■ **Exercise**: Copy the data below word for word, without changing anything.

________________________________________

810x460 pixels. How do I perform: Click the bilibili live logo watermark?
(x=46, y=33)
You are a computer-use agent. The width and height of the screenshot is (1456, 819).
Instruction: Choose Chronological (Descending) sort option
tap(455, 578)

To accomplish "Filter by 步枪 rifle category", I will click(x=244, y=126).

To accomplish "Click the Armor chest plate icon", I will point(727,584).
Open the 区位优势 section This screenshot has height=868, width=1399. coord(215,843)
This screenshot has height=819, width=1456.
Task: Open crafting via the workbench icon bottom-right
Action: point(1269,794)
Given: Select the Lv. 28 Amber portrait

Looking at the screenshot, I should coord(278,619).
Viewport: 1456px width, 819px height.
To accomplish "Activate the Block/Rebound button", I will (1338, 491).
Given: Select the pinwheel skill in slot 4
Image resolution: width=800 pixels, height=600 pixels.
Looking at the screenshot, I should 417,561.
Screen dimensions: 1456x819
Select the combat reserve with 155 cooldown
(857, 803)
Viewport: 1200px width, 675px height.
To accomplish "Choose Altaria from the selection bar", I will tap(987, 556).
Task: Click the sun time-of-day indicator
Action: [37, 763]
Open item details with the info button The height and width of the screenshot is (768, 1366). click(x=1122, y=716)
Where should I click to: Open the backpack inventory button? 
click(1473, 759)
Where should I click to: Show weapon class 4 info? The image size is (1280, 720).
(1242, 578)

________________________________________

■ **Output below**:
810x460 pixels. How do I perform: Click the bilibili live logo watermark?
(x=46, y=33)
You are a computer-use agent. The width and height of the screenshot is (1456, 819).
Instruction: Choose Chronological (Descending) sort option
tap(455, 578)

To accomplish "Filter by 步枪 rifle category", I will click(x=244, y=126).

To accomplish "Click the Armor chest plate icon", I will point(727,584).
Open the 区位优势 section This screenshot has height=868, width=1399. coord(215,843)
This screenshot has height=819, width=1456.
Task: Open crafting via the workbench icon bottom-right
Action: point(1269,794)
Given: Select the Lv. 28 Amber portrait

Looking at the screenshot, I should coord(278,619).
Viewport: 1456px width, 819px height.
To accomplish "Activate the Block/Rebound button", I will (1338, 491).
Given: Select the pinwheel skill in slot 4
Image resolution: width=800 pixels, height=600 pixels.
Looking at the screenshot, I should 417,561.
Screen dimensions: 1456x819
Select the combat reserve with 155 cooldown
(857, 803)
Viewport: 1200px width, 675px height.
To accomplish "Choose Altaria from the selection bar", I will tap(987, 556).
Task: Click the sun time-of-day indicator
Action: [37, 763]
Open item details with the info button The height and width of the screenshot is (768, 1366). click(x=1122, y=716)
Where should I click to: Open the backpack inventory button? 
click(1473, 759)
Where should I click to: Show weapon class 4 info? The image size is (1280, 720).
(1242, 578)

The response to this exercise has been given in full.